Falo do amor que não é beijo nem afago. Daquele que é puxão de orelha, que se contenta com a incompreensão, na certeza de ser formação, e não paliativo; porque a vida não está para os moralmente fracos, para aqueles que esperam, para os que descansam. A vida corre como corre o tempo, e o amor de que falo, sabe bem disso.
Não falo do amor que é aparente sacrifício e renúncia, mas que na verdade só serve de cômoda desculpa para erros pessoais, e se revestem em culpa para os destinatários do amor. Não falo desse amor opressivo e castrador.

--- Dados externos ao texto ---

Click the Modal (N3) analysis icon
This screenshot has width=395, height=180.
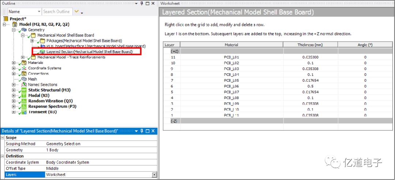click(24, 96)
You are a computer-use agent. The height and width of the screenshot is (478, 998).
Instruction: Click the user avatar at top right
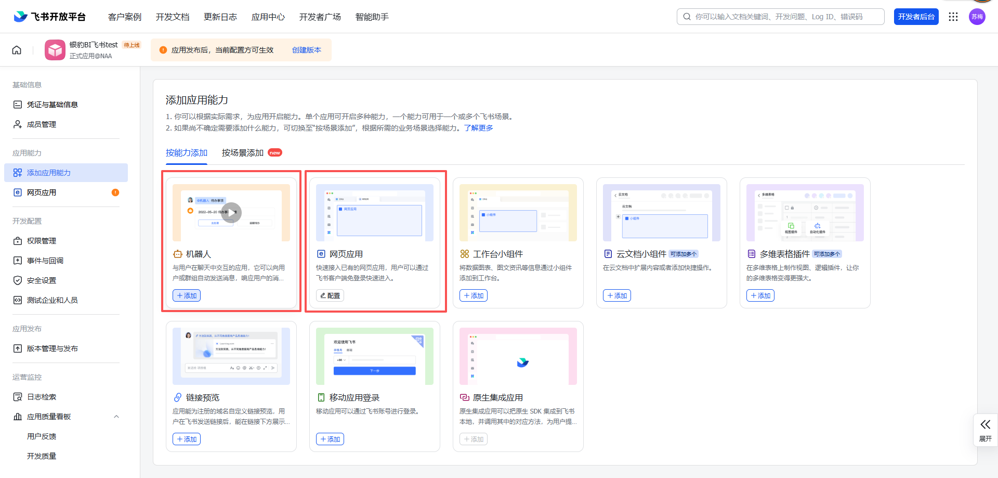pyautogui.click(x=977, y=17)
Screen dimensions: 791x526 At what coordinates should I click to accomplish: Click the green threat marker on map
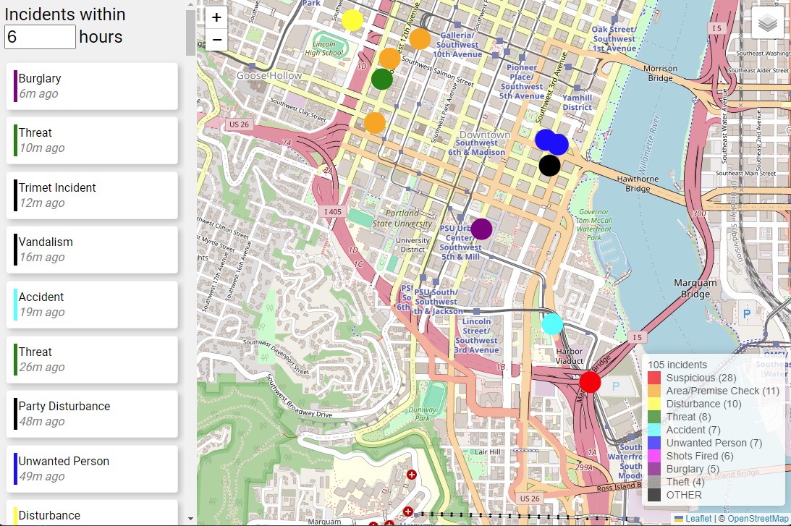382,79
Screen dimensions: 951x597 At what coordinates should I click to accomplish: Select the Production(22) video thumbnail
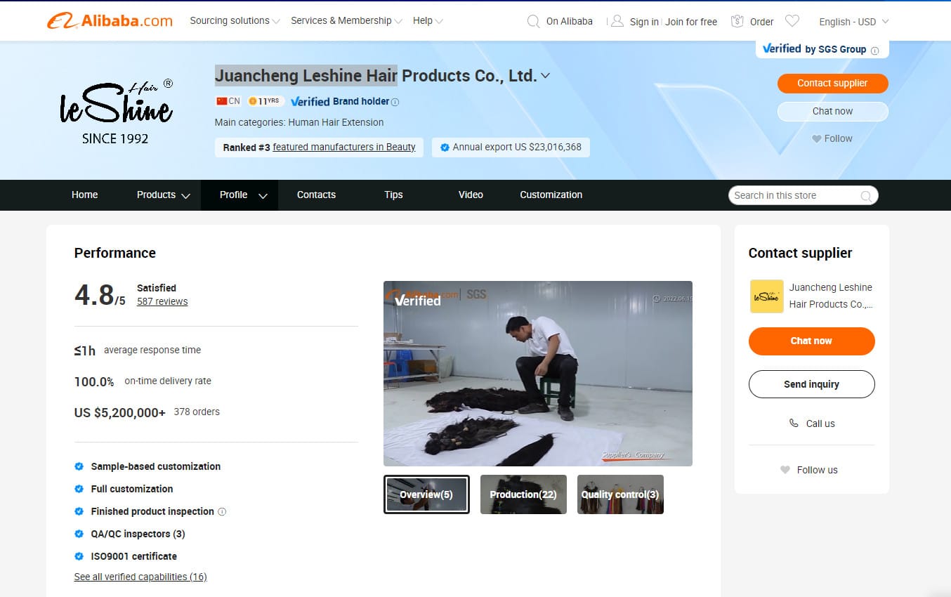[x=523, y=494]
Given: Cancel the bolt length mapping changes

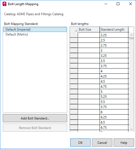Looking at the screenshot, I should pyautogui.click(x=102, y=142).
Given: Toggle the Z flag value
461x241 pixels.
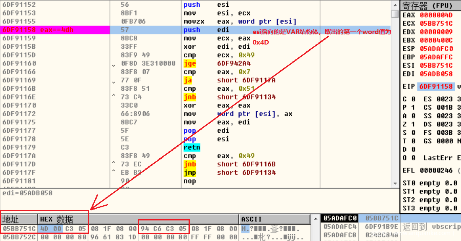Looking at the screenshot, I should pyautogui.click(x=413, y=124).
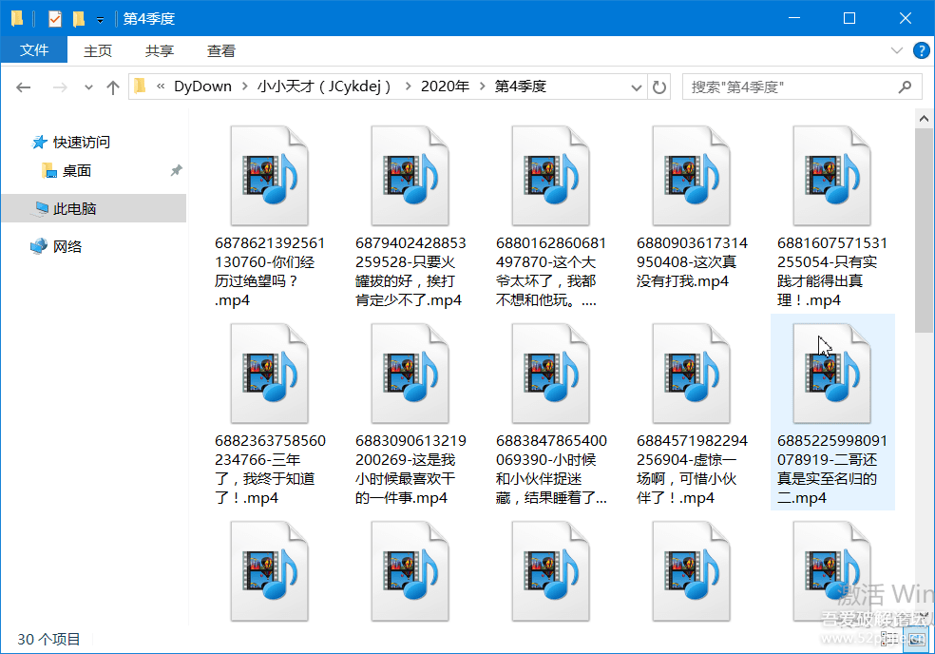Image resolution: width=935 pixels, height=654 pixels.
Task: Open the 文件 menu
Action: 34,50
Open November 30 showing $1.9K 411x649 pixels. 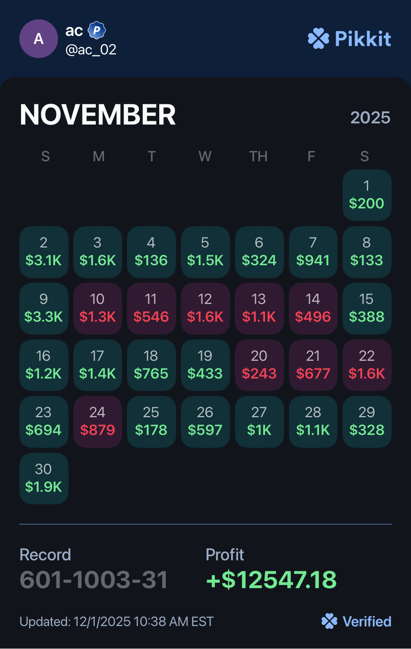[x=44, y=478]
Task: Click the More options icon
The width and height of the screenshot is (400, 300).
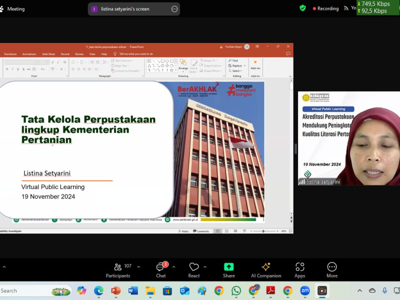Action: click(332, 270)
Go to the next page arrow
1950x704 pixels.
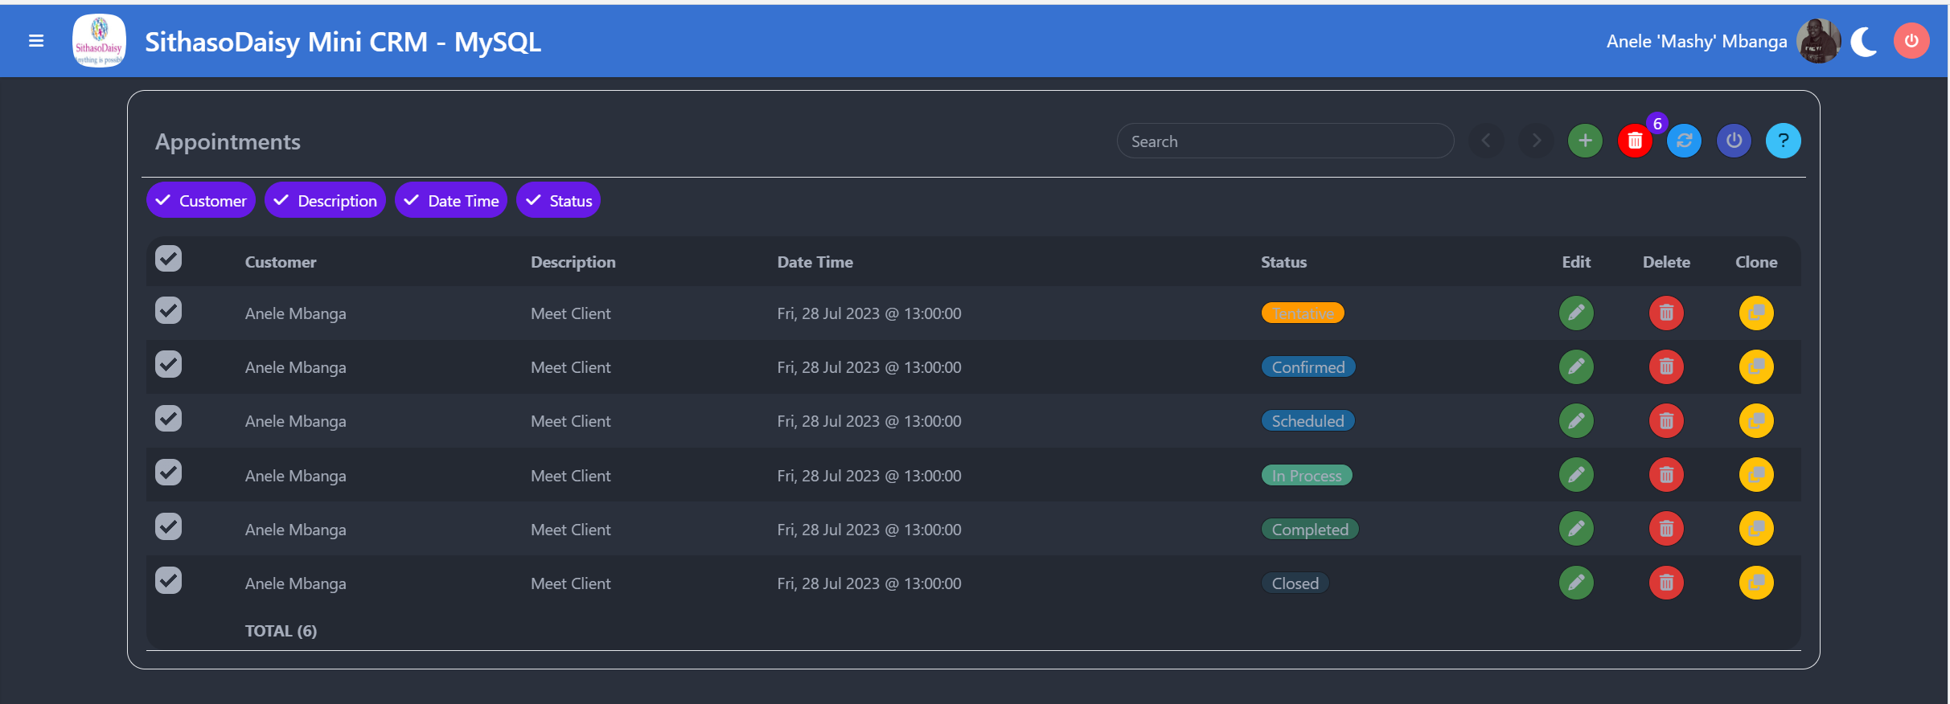(x=1536, y=141)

Falo do amor que é compromisso. Do que apesar de nem sempre fácil de se ver, está lá, em algum canto, despreocupado com reconhecimento, mais ocupado em ser responsável. Falo do amor que é caridade, não a que simplesmente dá, e a “mão do porvir” esconde, mas aquele que não só oferece as sementes, como ensina a preparar o solo, a regar e cuidar; o amor que sabe, respeita, e ensina o tempo das coisas.
Do amor que falo, você entende? Levante o tapete para onde o varreu julgando-o inútil. Coloque as lentes de “enxergar”, se ainda sua vista embaça. Este amor está aí em todos os “nãos” dos que lhe amam verdadeiramente, está no sorriso disfarçado do seu pai, está no doce que lhe prepara sua rabugenta avó, está nas renúncias diárias e despretensiosas de sua mãe.
O amor de que falo, não se traduz em palavras, se revela em pequenos gestos, que não são, senão, a grandeza do amor de que quase nunca se fala.